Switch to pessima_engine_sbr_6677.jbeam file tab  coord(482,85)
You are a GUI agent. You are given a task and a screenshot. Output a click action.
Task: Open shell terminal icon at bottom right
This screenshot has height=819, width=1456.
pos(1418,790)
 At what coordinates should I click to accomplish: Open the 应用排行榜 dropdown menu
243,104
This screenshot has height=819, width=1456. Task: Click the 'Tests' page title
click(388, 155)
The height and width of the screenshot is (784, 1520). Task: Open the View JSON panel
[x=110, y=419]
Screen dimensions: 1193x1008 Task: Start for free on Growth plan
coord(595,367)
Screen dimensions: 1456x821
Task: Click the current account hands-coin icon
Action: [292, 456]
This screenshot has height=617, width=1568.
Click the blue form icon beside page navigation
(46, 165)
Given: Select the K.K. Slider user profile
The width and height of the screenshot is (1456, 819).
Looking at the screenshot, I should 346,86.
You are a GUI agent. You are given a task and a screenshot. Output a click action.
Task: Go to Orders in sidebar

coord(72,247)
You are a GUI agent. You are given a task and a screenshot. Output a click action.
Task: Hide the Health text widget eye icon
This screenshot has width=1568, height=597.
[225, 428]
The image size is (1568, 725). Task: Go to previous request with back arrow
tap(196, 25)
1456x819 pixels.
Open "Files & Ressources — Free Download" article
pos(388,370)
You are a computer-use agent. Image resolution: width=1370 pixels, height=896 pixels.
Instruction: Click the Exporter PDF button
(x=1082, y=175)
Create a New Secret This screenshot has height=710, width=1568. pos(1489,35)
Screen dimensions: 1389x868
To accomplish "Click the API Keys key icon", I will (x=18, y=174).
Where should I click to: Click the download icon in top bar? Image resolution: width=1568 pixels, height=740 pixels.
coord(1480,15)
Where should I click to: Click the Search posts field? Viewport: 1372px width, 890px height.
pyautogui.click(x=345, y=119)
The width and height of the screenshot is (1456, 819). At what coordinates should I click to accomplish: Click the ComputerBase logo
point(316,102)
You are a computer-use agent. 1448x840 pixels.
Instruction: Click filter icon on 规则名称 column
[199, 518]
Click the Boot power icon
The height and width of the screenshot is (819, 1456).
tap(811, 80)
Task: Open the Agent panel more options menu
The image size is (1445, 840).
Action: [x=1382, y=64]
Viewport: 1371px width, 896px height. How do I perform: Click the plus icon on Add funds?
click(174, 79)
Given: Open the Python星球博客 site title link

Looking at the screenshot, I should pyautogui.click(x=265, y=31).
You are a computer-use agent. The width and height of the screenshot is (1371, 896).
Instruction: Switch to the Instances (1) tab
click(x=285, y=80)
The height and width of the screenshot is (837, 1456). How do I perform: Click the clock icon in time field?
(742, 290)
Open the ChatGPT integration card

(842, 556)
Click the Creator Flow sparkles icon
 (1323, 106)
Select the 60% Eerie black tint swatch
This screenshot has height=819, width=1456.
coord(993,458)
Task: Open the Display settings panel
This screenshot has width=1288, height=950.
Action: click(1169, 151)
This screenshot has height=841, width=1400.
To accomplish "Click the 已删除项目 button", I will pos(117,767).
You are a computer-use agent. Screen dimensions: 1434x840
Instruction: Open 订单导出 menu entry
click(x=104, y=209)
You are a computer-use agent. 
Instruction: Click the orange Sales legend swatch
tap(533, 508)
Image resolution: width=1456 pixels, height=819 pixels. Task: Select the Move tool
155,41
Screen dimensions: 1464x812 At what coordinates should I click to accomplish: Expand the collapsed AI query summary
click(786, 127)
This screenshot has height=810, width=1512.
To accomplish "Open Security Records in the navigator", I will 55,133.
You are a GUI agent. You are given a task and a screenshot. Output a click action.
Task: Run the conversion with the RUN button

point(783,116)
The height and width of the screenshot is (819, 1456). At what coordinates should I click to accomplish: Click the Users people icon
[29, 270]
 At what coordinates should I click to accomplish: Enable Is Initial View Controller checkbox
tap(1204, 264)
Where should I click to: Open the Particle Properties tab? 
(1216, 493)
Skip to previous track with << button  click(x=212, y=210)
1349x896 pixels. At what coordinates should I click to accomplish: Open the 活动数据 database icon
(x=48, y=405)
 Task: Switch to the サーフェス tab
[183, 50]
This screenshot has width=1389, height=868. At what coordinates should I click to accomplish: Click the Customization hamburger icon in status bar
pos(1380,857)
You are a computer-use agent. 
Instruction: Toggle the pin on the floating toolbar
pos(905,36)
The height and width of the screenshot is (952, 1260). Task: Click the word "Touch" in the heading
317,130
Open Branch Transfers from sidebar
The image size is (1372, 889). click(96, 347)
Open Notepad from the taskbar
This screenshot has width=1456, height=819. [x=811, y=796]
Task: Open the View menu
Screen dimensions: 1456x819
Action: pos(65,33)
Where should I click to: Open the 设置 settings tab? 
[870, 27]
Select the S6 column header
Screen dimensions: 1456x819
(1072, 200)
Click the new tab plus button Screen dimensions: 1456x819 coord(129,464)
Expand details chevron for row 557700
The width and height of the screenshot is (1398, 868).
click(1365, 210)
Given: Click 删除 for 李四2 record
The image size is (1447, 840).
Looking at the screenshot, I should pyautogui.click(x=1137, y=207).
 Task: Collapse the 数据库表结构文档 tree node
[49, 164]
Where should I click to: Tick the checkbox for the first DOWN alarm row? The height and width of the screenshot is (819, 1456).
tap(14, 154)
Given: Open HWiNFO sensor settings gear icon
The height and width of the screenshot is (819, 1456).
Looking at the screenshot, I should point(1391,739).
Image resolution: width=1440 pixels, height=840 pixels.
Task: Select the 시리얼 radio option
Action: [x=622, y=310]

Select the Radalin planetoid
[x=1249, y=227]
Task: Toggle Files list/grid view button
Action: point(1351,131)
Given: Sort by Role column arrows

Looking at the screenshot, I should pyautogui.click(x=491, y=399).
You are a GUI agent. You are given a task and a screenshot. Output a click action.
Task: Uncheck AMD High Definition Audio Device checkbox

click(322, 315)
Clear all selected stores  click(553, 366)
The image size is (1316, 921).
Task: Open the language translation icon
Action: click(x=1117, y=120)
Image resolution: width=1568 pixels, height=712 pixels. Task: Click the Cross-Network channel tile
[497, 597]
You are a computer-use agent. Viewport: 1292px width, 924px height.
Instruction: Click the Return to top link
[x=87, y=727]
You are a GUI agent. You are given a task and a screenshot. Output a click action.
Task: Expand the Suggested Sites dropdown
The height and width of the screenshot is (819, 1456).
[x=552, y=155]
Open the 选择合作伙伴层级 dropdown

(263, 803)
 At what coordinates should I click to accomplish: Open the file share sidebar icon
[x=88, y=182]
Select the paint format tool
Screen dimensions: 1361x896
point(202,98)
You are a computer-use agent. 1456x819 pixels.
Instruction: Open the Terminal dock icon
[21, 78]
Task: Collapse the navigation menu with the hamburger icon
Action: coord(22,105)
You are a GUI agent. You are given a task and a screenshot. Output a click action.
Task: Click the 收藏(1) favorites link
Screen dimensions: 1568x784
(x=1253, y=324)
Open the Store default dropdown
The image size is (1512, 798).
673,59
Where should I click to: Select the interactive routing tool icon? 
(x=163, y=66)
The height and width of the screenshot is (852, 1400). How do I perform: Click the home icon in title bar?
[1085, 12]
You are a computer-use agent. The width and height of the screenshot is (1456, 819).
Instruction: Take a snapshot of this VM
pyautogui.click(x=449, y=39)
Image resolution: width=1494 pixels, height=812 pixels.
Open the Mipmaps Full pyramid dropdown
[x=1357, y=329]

==================================================

◆ EXERCISE GOAL
Return each line from the data where the string "will" can be found.

◆ OUTPUT FOR THIS EXERCISE
To accomplish "Click the API Keys key icon", I will (x=18, y=174).
To accomplish "Click the 已删除项目 button", I will pos(117,767).
To accomplish "Open Security Records in the navigator", I will 55,133.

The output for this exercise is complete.